Tagging a snapshot of life with prions

“As you know, in most areas of science, there are long periods of beginning before we really make progress.” – Eric Kandel

In a typical maze experiment, a hungry rat enters a moderately complicated maze, in which it does its best to find a “reward room” with food. After some guesses, the rat finds its way, consumes the food, and is returned to the entrance of the maze. From then on, the rat makes fewer bad guesses and finds the food faster after each round. Eventually, it completely masters the maze layout and finds the perfect route every time. To explain this improvement, scientists have coined the term reward reinforcement, which essentially suggests that the reward that the rat collects at the end reinforces its correct choices, until it eventually learns a perfect route. This model may sound very simple, but is it?

The rat collects its food in the reward room, not during the navigation or decision-making. Therefore, the brain’s reward system does not turn on until the end of each run. How, then, does the reward system backtrack in time and selectively reinforce choices made in the past? If we had the ability to look into the rat’s brain and watch the activities of the synapses (the connections between neurons), we would find, as the rat navigates through the maze, millions of synapses flash on and off, while millions more remain silent. How does the brain keep track of this enormous, evolving constellation of synaptic activity, so that only the appropriate ones can be tuned up and down by the reward in the end?

One way to solve this problem is to have a logging system, in which individual synapses log their activity over time, like hourglasses that are flipped on (to let sand through) only when their corresponding synapses are active and flipped upside-down when inactive. In this way, when the reward arrives, the active synapses can be singled out by reading the hourglasses. This idea is called synaptic tagging.

What is the nature of this activity tag? One strong candidate arises from work done by Kausik Si (pronounced “See”) and Nobel Laureate Eric Kandel. It’s an RNA binding protein called CPEB (not to be confused with CREB, which is a different protein that is also important for memory). CPEB is turned on in active synapses and is necessary for maintaining long-term memory in different animal species1,2.


How does CPEB tag synaptic activity? Si and Kandel’s answer initially flabbergasted the entire neuroscience community: it is a prion. Prions are most famous for causing spongy brains in the mad cow disease. Many proteins can be prions, as long as they spontaneously form strong aggregates (i.e. clumps) and expand the aggregates by converting single proteins into the self-aggregating form. Proteins involved in many neurodegenerative diseases, such as Alzheimer’s and Parkinson’s diseases, have recently been thought to resemble prions. However, the CPEB aggregates are not the harbingers of disease but rather the functional essence of the protein. The aggregation of CPEB only happens in active synapses, and blocking the aggregation, either by antibody neutralization or by mutation of the gene, reduces synaptic plasticity and the animal’s ability to form long-term memory3–5.
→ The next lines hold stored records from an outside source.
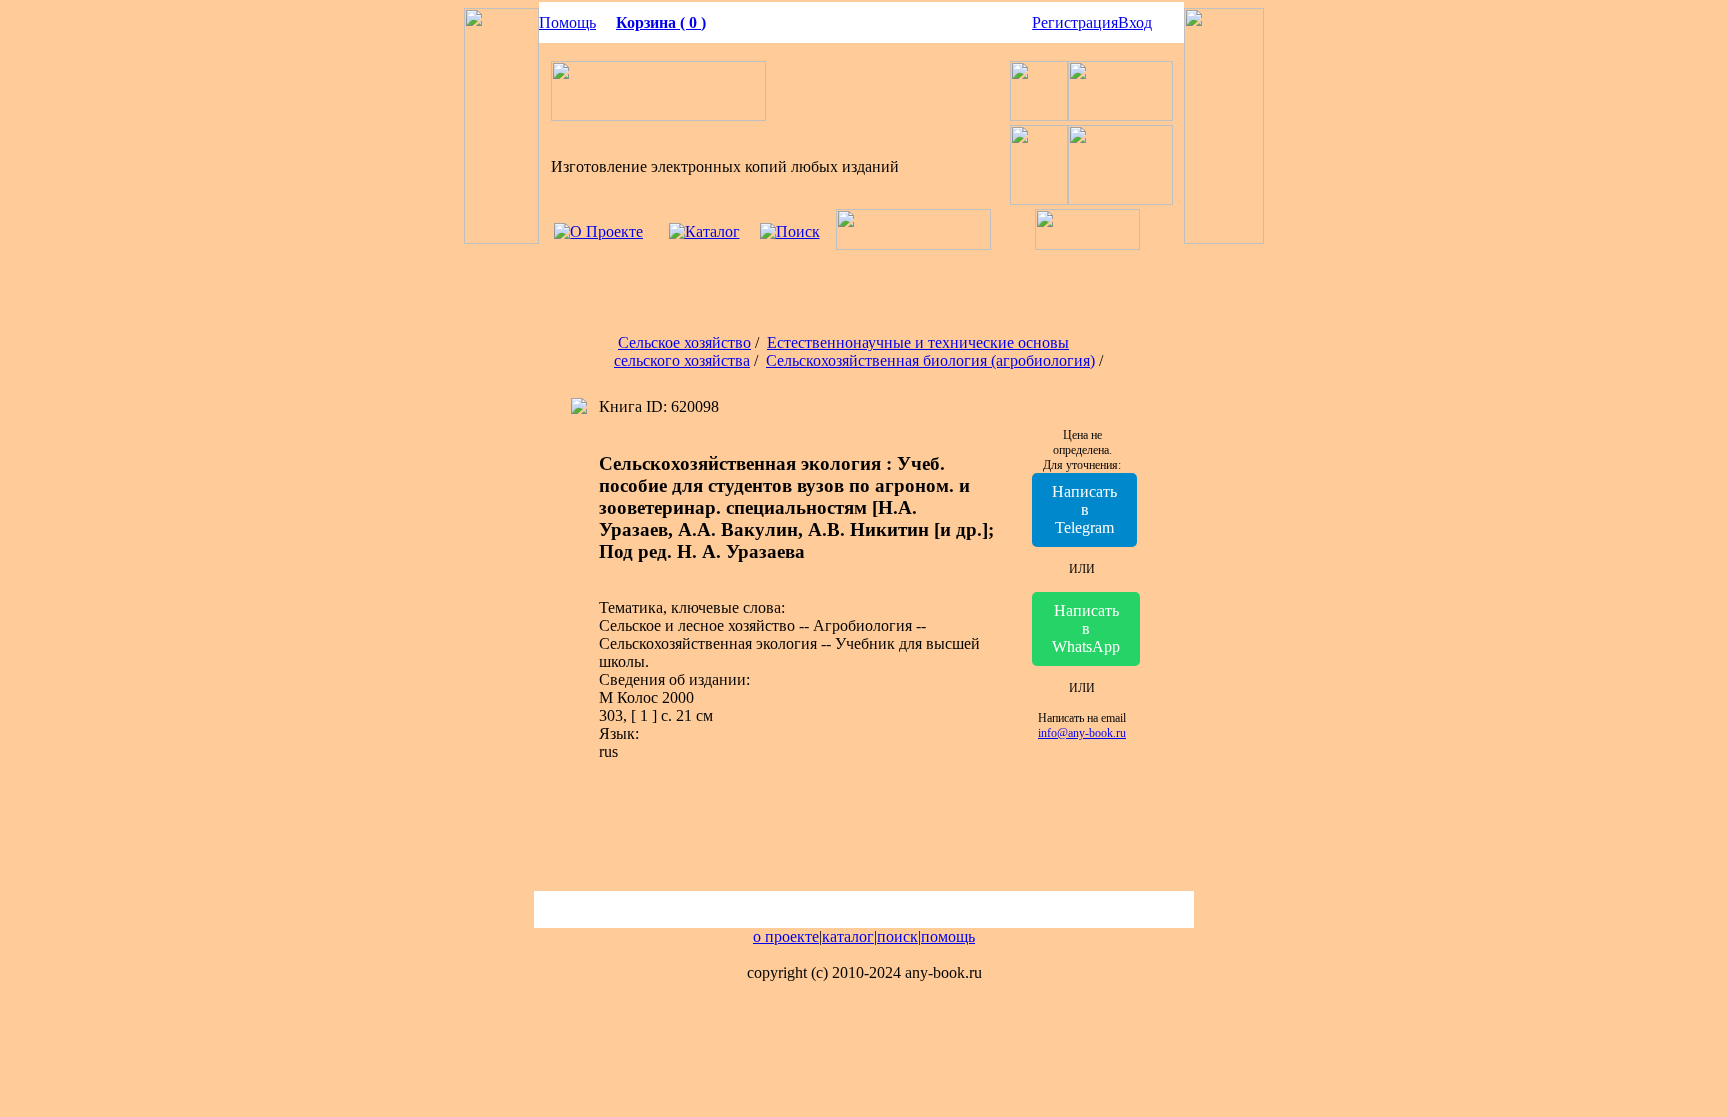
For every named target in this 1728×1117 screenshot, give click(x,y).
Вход (1135, 22)
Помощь (567, 22)
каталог (848, 936)
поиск (897, 936)
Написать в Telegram (1084, 509)
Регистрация (1075, 22)
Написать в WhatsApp (1086, 628)
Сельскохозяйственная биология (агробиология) (930, 360)
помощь (948, 936)
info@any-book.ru (1082, 733)
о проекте (786, 936)
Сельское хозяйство (684, 342)
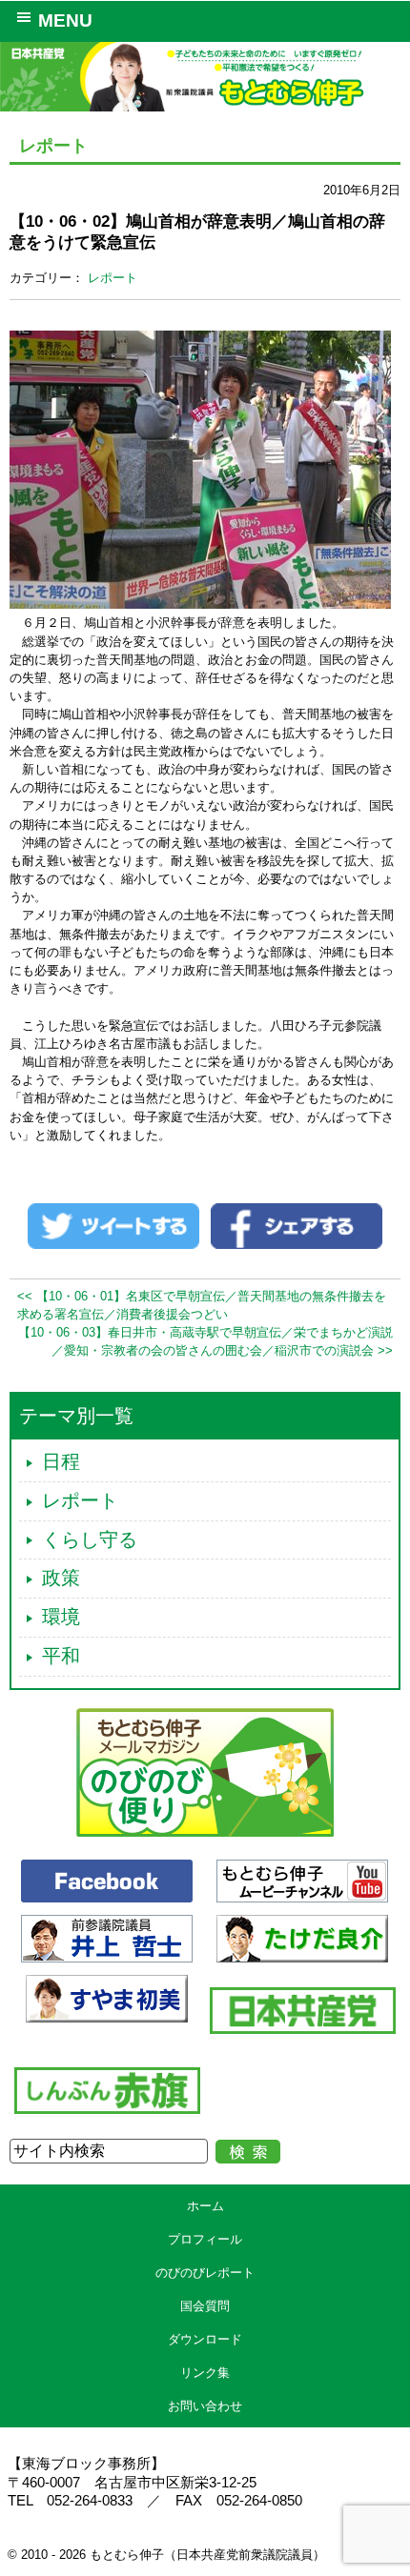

Initial insights into the function of CPEB come from the observation that its aggregate binds RNA4. A recent paper by the Si group proposes that the aggregation of CPEB promotes memory formation by switching CPEB’s function from suppressing to promoting protein translation6. This switching phenomenon depends on CPEB’s ability to recruit other protein complexes to modify the stability of RNAs.

Is CPEB the only mechanism for synaptic tagging? Probably not. Studies of CPEB indicate that it is essential for long-term memory, on the timescale from hours to days. However, tagging synapses on a shorter time scale is also needed to explain problems such as delayed reinforcement (described above). There is strong evidence that synapses can be tagged and tuned concertedly within a much shorter timeframe, although scientists do not yet know how this happens7. When this mystery is revealed, another gasp of surprise will be heard reverberating across the neuroscience community.



  1. Si, K. et al. A neuronal isoform of CPEB regulates local protein synthesis and stabilizes synapse-specific long-term facilitation in aplysia. Cell 115, 893–904 (2003).
  2. Keleman, K., Krüttner, S., Alenius, M. & Dickson, B. J. Function of the Drosophila CPEB protein Orb2 in long-term courtship memory. Nat. Neurosci. 10, 1587–93 (2007).
  3. Majumdar, A. et al. Critical role of amyloid-like oligomers of Drosophila Orb2 in the persistence of memory. Cell 148, 515–29 (2012).
  4. Si, K., Lindquist, S. & Kandel, E. R. A Neuronal Isoform of the Aplysia CPEB Has Prion-Like Properties. Cell 115, 879–891 (2003).
  5. Si, K., Choi, Y.-B., White-Grindley, E., Majumdar, A. & Kandel, E. R. Aplysia CPEB Can Form Prion-like Multimers in Sensory Neurons that Contribute to Long-Term Facilitation. Cell 140, 421–435 (2010).
  6. Khan, M. R. et al. Amyloidogenic Oligomerization Transforms Drosophila Orb2 from a Translation Repressor to an Activator. Cell 163, 1468–1483 (2015).
  7. He, K. et al. Distinct Eligibility Traces for LTP and LTD in Cortical Synapses. Neuron 88, 528–538 (2015).